# [WHAT IS EXPECTED]
Your answer should be an exact copy of the lines from the one containing "Open the Inspecciones de Obra menu" through the last line of the records below, without any pictures.

Stored records:
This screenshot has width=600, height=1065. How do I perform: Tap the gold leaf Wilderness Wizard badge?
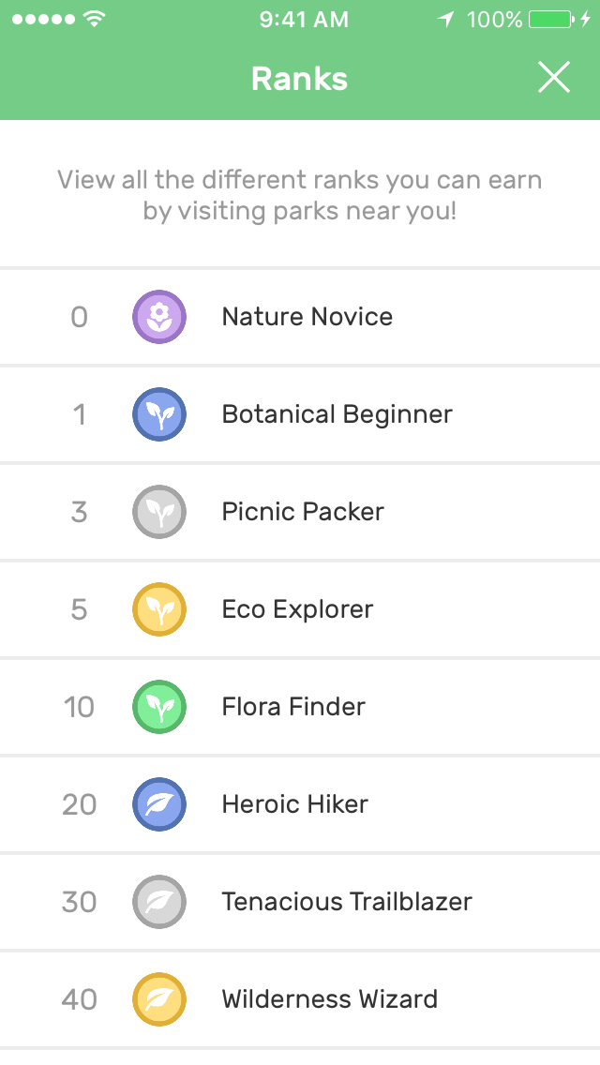coord(159,999)
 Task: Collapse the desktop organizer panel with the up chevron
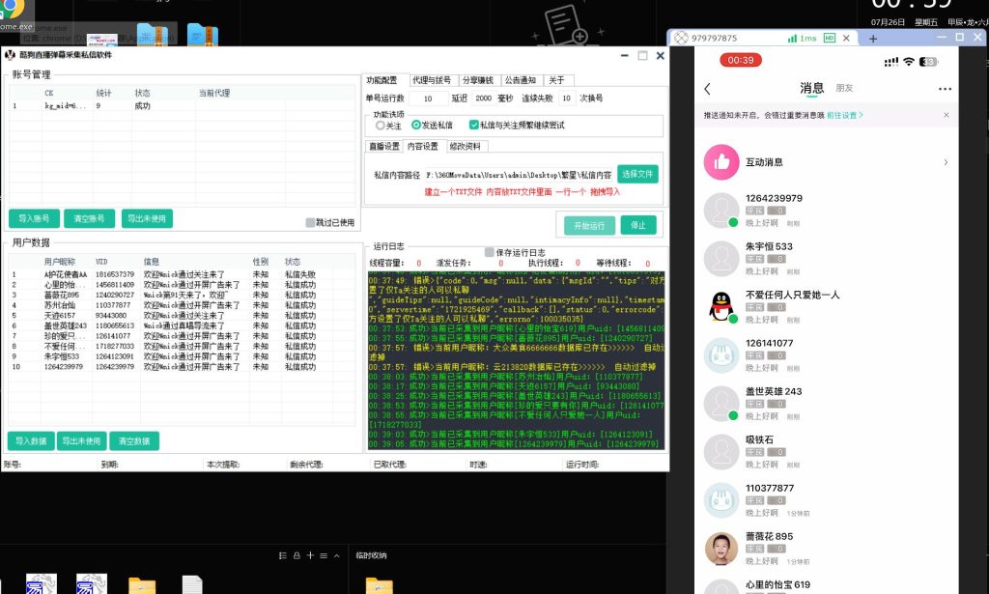(x=336, y=555)

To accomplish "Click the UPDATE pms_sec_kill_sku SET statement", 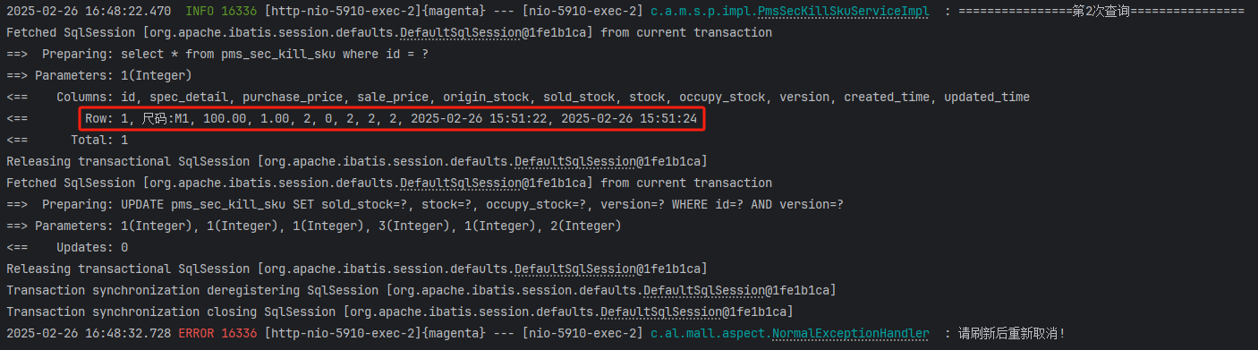I will click(481, 204).
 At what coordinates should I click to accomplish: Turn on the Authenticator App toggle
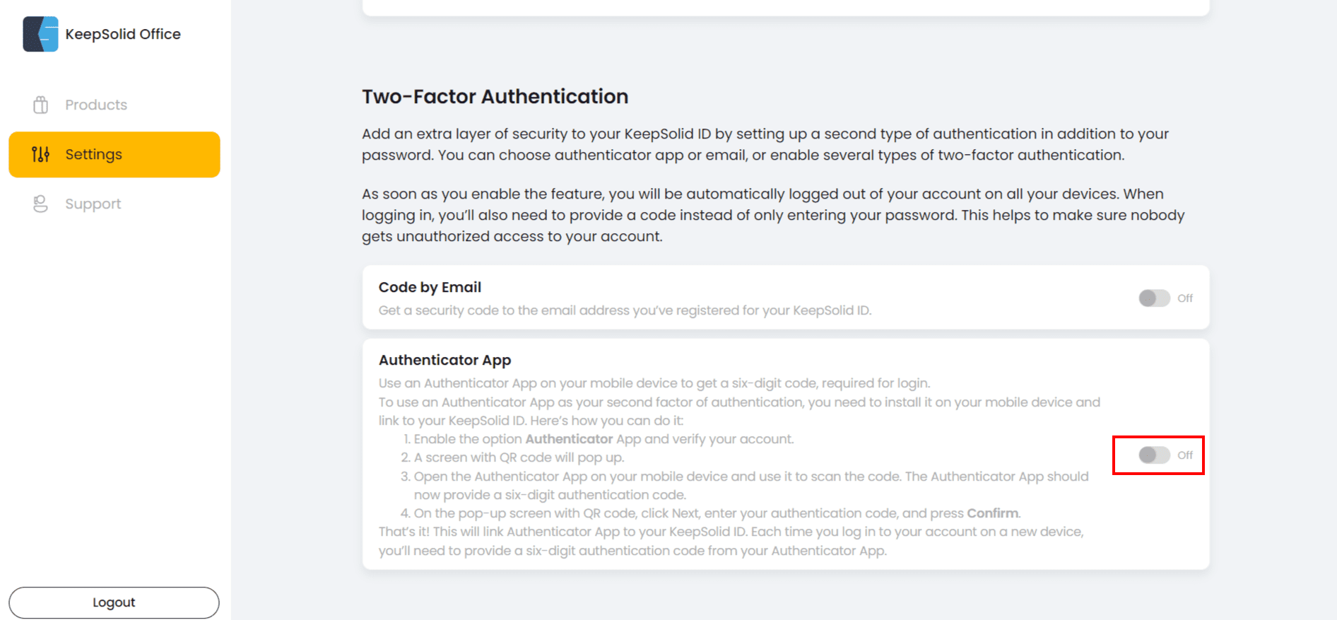click(x=1154, y=455)
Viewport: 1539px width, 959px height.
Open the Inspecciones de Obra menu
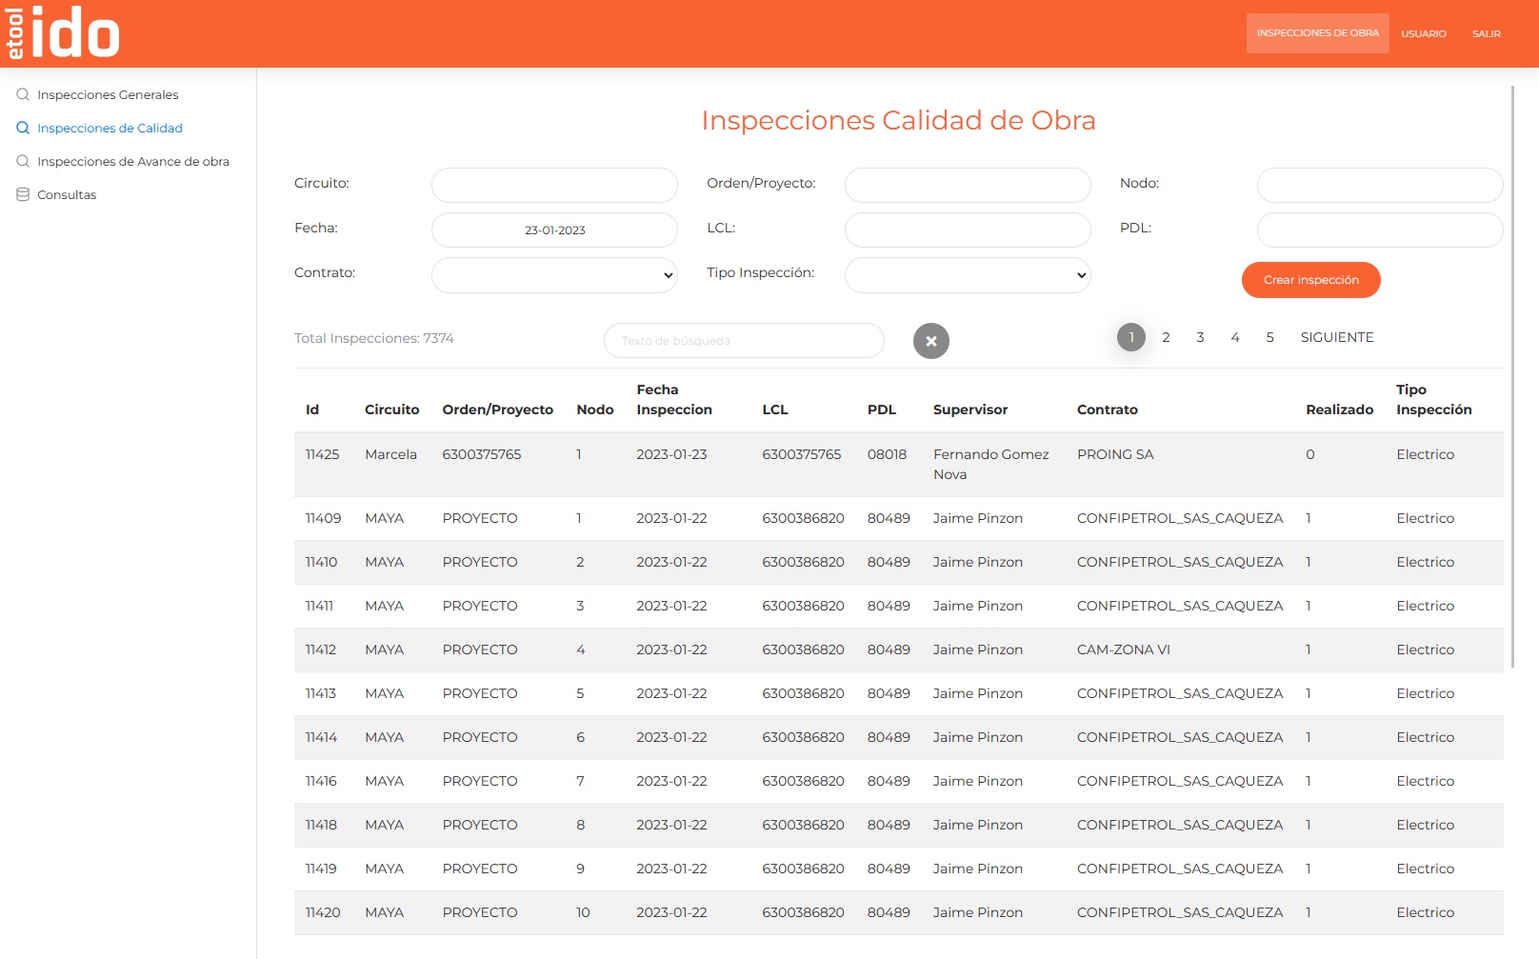pos(1317,33)
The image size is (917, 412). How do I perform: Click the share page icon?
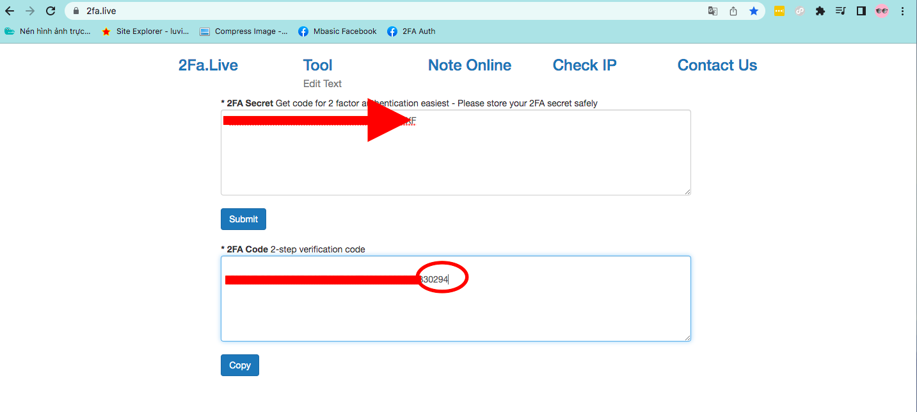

# [OUTPUT FOR THIS EXERCISE]
Open the Inspecciones de Obra menu
pos(1317,33)
The image size is (917, 412). How do I perform: Click the share page icon?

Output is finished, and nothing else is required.